Extracted data entries:
▼

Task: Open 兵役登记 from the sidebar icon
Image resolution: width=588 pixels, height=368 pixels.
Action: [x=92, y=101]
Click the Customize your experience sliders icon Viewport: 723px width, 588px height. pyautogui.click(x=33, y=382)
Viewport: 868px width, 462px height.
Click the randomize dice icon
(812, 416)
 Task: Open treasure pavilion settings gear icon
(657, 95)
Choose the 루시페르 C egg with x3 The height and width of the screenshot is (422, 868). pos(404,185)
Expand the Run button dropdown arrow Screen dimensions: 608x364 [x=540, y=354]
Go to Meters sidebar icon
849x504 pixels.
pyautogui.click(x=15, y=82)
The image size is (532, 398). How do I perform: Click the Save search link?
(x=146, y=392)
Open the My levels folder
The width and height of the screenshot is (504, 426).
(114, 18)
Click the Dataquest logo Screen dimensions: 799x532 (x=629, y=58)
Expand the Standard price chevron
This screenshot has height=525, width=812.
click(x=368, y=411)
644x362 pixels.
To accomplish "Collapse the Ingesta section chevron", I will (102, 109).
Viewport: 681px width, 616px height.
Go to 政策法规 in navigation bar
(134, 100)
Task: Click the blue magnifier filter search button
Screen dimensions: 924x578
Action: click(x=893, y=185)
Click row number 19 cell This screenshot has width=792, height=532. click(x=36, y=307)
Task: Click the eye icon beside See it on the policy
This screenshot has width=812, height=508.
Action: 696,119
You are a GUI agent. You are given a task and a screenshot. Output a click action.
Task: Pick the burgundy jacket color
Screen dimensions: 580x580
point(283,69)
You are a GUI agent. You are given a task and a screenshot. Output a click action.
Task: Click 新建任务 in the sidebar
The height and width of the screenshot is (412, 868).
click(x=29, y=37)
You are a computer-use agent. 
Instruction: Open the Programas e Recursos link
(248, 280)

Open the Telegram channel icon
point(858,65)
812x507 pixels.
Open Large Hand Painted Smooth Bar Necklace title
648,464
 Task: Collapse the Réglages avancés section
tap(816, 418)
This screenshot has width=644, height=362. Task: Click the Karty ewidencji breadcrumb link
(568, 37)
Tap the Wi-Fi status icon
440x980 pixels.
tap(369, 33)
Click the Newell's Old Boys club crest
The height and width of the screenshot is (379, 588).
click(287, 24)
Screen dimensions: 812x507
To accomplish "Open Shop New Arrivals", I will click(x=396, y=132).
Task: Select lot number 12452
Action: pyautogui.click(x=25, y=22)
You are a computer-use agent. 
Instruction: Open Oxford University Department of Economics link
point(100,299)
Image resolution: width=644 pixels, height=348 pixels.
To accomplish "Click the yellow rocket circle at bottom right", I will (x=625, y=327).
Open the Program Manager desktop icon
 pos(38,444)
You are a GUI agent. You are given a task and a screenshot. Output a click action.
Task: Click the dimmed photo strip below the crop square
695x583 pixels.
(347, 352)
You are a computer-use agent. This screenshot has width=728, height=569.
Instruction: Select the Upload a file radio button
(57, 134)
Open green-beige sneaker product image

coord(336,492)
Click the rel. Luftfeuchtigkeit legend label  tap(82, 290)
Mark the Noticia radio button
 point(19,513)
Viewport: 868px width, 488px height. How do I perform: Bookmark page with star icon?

▲

THE PROBLEM: Collect every line in the entries above that contains the string "perform", treating uppercase and lowercase as different.

RESULT FOR THIS TASK:
The image size is (532, 398). How do I perform: Click the Save search link?
Viewport: 868px width, 488px height. How do I perform: Bookmark page with star icon?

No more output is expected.